A ballerina birthday cake that led to tears. That time a very handsome therapist tried to ward the boys away from homosexuality, only to be revealed later that evening as a huge queen himself. The awful-yet-award-winning poetry recited by Roland’s mom’s new girlfriend. The defining moments of their tandem childhoods fascinate all the more with the knowledge that the two will eventually break apart.
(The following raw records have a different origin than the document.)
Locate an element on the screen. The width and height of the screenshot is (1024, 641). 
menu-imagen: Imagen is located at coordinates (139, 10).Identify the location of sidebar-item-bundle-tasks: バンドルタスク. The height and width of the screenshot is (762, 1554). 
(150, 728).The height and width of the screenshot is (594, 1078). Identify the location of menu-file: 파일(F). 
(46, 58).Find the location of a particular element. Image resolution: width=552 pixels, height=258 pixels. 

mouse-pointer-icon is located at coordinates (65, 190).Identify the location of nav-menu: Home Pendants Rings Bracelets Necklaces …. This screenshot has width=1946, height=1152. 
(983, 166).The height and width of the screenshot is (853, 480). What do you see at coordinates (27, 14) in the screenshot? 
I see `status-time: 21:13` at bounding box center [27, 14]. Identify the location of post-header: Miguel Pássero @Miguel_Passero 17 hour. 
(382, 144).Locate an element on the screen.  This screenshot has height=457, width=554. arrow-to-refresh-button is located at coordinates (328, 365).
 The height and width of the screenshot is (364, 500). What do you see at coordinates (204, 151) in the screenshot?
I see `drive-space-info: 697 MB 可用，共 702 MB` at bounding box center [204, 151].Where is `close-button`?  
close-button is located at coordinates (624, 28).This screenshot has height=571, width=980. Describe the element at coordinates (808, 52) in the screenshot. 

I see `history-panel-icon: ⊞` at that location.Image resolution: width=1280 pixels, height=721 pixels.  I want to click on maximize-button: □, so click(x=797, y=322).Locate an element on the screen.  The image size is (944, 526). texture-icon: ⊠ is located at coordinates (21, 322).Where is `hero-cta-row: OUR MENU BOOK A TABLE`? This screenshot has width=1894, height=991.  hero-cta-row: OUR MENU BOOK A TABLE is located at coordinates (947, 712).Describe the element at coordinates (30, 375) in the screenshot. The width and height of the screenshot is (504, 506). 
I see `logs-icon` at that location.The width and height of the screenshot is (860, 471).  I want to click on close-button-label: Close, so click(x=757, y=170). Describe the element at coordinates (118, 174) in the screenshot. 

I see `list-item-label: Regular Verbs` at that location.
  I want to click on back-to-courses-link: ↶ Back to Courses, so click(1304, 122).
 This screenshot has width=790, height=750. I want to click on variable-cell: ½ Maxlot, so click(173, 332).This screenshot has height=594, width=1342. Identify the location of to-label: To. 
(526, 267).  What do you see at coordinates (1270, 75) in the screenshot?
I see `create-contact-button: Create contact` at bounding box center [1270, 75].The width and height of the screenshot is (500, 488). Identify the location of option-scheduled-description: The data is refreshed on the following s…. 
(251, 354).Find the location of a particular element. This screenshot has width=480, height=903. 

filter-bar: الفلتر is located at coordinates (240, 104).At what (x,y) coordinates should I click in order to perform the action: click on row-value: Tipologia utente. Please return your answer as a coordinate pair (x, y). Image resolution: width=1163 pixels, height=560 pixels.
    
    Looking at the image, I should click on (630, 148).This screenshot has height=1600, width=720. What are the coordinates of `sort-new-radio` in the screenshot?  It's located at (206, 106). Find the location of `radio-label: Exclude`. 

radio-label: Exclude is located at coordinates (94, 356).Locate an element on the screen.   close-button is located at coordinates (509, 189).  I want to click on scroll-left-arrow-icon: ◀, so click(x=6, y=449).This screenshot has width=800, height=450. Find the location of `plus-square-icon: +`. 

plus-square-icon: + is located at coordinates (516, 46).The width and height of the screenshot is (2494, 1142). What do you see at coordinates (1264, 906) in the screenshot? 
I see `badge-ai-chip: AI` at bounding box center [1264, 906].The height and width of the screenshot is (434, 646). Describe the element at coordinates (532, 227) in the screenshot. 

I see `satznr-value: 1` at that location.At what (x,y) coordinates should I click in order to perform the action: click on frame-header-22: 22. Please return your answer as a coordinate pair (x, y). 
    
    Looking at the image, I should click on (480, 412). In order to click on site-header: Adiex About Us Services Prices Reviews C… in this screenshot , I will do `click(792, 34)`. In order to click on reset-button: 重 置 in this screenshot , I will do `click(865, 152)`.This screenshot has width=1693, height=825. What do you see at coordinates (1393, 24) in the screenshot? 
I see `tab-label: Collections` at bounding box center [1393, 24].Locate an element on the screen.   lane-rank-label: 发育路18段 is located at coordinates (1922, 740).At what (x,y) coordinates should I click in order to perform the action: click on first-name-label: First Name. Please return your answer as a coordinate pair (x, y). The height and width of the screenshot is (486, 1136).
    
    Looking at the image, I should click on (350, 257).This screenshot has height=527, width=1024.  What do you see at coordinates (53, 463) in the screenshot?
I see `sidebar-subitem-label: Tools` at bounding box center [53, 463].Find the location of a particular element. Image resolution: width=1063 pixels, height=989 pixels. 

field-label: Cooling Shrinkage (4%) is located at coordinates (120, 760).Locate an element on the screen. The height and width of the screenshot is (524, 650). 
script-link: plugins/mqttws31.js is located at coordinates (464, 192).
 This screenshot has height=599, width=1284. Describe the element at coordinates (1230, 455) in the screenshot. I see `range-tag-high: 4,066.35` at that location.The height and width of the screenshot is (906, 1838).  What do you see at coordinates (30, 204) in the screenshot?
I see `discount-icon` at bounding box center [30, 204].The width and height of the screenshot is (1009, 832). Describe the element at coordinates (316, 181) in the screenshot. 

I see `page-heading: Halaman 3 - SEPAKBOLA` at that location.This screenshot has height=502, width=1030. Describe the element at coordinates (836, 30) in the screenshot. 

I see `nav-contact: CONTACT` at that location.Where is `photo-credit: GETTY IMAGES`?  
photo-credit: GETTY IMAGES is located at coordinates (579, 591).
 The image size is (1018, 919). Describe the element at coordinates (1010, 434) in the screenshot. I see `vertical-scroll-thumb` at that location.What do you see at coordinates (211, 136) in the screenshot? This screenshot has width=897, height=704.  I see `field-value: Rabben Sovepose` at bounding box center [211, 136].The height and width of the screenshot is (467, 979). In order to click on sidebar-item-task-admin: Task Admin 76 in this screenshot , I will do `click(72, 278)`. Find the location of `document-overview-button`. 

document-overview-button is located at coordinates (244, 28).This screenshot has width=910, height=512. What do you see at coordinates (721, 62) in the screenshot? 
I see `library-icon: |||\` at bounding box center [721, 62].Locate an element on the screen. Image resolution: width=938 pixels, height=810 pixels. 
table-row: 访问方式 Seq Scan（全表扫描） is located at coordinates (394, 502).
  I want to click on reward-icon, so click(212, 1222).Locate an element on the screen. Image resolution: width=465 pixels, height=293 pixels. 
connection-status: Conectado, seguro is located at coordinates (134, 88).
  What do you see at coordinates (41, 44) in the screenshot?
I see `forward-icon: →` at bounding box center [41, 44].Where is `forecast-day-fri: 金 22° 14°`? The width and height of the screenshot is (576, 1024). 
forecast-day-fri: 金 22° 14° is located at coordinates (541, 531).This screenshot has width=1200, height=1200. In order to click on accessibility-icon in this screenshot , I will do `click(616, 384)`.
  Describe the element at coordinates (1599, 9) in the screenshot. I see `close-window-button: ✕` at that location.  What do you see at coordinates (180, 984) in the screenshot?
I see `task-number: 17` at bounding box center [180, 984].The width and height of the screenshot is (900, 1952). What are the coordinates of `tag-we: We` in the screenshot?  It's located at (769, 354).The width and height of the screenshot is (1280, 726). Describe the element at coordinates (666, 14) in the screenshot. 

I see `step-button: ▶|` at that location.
Kearney unspools a mesmerizing yarn, and his book plays productively against reader expectations from start to finish. Where his portrait of a less enlightened, more impoverished world of Winnipeg in the 60s and 70s might have been handled with irony or at least a tone of contemporary smirk, Kearney shows the social and class problems of the past as contiguous with ours today. Where the juicy affairs, sustained pining, and persistent foibles of characters over the course of several decades could veer towards insubstantial confection, Kearney provides a cast of grounded, complex characters who retain verisimilitude even at their most rash. This resistance of his plot and characters to expected tropes and hackneyed types gives An Evening with Birdy O’Day a rare level of verve and vibrancy.

Kearney manages Birdy’s and Roland’s relationship, and later their mutual silence, with a remarkable humanity. While both are culpable, and angry, and lonely, Kearney portrays two figures trying and often failing to live in ways that harm neither themselves nor their loved ones. This comes through most clearly on the titular evening, when the two finally reunite after so many years. In a play for connection, Birdy proposes a threesome with Roland and his boyfriend. When Birdy is gently rejected, Kearney teases out the earnestness from behind the camp:

“Dude, that’s not what you need. That’s the last thing you need.”

“You’re right. Force of habit. Whenever I want to die, I suck cock. I’m sorry.”

The landscape of gender and sexuality through which Birdy, Roland, and their mother Margaret move is as confidently rendered as the characters themselves. Remarkably, this pair whom we meet as children in the 1960s are aware of, and not particularly shy about, their own queer sexualities. Far from rose tinted, Kearney’s view of the past is rendered in myriad greys, and the boys’ atypical childhood seems all the more plausible for not following the well-worn narrative trajectory from closeted oppression towards a liberatory coming out. It’s refreshing to read about gay kids whose central problem is not their gayness.

The greatest strength of Birdy O’Day is the way that Kearney shows us humans coming together in spite of difference, and in spite of past grievances. This book will ring true for anyone who has been treated poorly by family or lovers, but it will ring equally true to those of us who have also treated others poorly. This is a book that is frank and gritty, showing people behaving badly to each other, sometimes for decades. But it is also a gentle, deeply optimistic work, pointing towards constant possibilities for understanding and reconciliation.

 

Andrew Woodrow-Butcher is an editor, critic, and consultant specializing in comics in schools and libraries. His work for the Toronto Comic Arts Festival spanned a decade and focused on programming for kids, educators, and librarians, and on building international comics partnerships. Andrew managed collection development services for The Beguiling Books & Art, where he also built their spin-off shop Little Island Comics, at the time the world’s only comic book shop just for kids. Andrew has written reviews and features about all kinds of books, for venues like Xtra!, Broken Pencil, Quill & Quire, CBC Kids, and Publishers Weekly. Currently based in Taipei, he consults for Kodansha USA, and is an editor at MSX: Mangasplaining Extra.